Segregation's stain on Long Island can be overcome

Long Island Divided, Newsday's extensive investigation, revealed evidence

Long Island Divided, Newsday's extensive investigation, revealed evidence of racial steering. Credit: Tim Foley

Segregation is deeply entrenched on Long Island. Sometimes subtle, sometimes hiding in plain sight, it has stained the region for decades.

But Long Island didn’t become one of the nation’s most segregated suburbs by accident. It was purposeful.

Zoning codes, mortgage redlining, blockbusting, school district boundaries, major roadways and outright racism, both structural and individual, work in concert to cement the Island’s divisions.

An equally essential part of the formula is racial steering practiced by some real estate agents who help funnel home buyers into some neighborhoods and keep them out of others, based on the color of the buyers’ skin or their ethnicity.

Newsday’s investigation revealing evidence of steering pulls the scab from the region’s long-festering wound. In 40 percent of the dozens of tests of real estate agents conducted by Newsday, members of minority groups posing as potential home buyers were treated unequally and unfairly, despite providing similar financial backgrounds and similar housing goals as their white would-be home-buyer counterparts. For black testers, nearly 50 percent received disparate treatment. Frequently, white buyers were pushed toward mostly white areas, minority buyers were directed to more integrated neighborhoods, and agents recommended largely minority areas to virtually no one.

There is a silver lining of sorts in the probe’s results. In more than half of the cases, real estate agents treated minority home buyers fairly. That’s progress when measured against such dismal aspects of Long Island history as the origins of Levittown, where the black and white of contract language in rental covenants explicitly barred blacks from living there.

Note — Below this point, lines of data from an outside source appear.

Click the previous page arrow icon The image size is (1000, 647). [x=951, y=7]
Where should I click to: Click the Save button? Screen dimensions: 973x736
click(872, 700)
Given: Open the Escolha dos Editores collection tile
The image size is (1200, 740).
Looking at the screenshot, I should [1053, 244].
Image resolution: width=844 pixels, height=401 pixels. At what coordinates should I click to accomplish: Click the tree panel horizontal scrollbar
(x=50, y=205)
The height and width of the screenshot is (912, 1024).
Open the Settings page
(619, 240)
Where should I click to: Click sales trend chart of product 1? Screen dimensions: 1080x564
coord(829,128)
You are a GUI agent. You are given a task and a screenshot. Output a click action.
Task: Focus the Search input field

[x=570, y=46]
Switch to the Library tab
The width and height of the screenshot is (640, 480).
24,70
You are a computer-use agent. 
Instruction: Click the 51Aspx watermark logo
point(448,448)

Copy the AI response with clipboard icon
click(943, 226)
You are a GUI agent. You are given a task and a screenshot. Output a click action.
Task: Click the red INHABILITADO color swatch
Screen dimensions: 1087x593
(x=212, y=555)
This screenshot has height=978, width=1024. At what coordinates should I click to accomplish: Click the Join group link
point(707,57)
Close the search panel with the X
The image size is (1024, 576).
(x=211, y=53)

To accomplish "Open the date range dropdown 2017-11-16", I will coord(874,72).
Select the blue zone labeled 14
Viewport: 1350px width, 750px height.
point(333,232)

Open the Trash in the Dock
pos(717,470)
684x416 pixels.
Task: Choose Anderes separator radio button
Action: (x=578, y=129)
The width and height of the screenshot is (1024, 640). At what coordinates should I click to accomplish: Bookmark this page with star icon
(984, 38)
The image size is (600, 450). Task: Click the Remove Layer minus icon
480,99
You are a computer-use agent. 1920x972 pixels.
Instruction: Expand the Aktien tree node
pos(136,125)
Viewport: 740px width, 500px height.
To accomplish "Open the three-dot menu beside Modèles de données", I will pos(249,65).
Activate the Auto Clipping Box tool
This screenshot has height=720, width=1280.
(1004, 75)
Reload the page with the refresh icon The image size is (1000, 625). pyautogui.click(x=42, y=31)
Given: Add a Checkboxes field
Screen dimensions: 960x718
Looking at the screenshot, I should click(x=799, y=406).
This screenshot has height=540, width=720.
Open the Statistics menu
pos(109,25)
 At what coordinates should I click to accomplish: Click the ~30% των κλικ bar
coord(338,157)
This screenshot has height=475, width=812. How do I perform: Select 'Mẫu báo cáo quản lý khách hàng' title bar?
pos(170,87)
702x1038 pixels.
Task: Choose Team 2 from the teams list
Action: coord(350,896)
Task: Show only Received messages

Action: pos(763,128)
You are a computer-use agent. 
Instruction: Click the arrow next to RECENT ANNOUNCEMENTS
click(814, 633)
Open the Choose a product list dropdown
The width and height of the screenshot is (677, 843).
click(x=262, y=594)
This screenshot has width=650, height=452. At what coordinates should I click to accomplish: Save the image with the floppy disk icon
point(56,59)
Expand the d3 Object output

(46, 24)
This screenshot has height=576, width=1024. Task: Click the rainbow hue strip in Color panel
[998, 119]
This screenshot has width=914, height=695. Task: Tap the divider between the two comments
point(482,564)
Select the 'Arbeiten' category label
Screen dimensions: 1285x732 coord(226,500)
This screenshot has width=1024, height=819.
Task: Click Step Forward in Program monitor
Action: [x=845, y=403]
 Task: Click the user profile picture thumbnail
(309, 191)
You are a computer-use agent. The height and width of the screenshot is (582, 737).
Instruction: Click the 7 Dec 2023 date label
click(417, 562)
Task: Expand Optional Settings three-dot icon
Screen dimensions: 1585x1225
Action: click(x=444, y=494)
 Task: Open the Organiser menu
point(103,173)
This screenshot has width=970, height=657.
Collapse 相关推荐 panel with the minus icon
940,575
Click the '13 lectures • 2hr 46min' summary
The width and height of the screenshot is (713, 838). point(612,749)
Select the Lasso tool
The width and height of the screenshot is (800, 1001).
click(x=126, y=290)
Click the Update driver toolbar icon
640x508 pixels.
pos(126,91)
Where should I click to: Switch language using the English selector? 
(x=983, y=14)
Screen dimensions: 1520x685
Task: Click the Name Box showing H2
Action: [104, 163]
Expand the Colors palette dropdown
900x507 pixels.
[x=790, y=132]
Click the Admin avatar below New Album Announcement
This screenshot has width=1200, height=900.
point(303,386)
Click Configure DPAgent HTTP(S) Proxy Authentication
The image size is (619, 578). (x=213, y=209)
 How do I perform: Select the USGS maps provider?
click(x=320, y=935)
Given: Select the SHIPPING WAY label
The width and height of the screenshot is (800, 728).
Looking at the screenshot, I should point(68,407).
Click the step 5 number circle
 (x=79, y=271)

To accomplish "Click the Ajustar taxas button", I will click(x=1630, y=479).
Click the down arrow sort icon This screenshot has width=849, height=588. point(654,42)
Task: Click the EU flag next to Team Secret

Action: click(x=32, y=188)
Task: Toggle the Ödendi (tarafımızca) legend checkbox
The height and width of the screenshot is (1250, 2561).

But it is not progress enough when one remembers that federal civil rights legislation is more than 50 years old, and that federal fair housing laws passed in the 1960s banned racial steering. Newsday’s investigation supports what anecdotal evidence has long suggested: The legislation moved the discrimination underground. Once blatant and overt, steering now is cloaked in shadows, disguised in coded language and sometimes the product of unconscious bias on the part of agents.

Some of Newsday’s minority testers did not realize they had been subjected to unequal treatment until they saw on video the way they were treated compared with their white counterparts. Some were brought to tears.  Because white testers posing as would-be home buyers were similarly unaware, it’s easy to understand how newer Long Islanders might not understand this aspect of the region’s poisonous history.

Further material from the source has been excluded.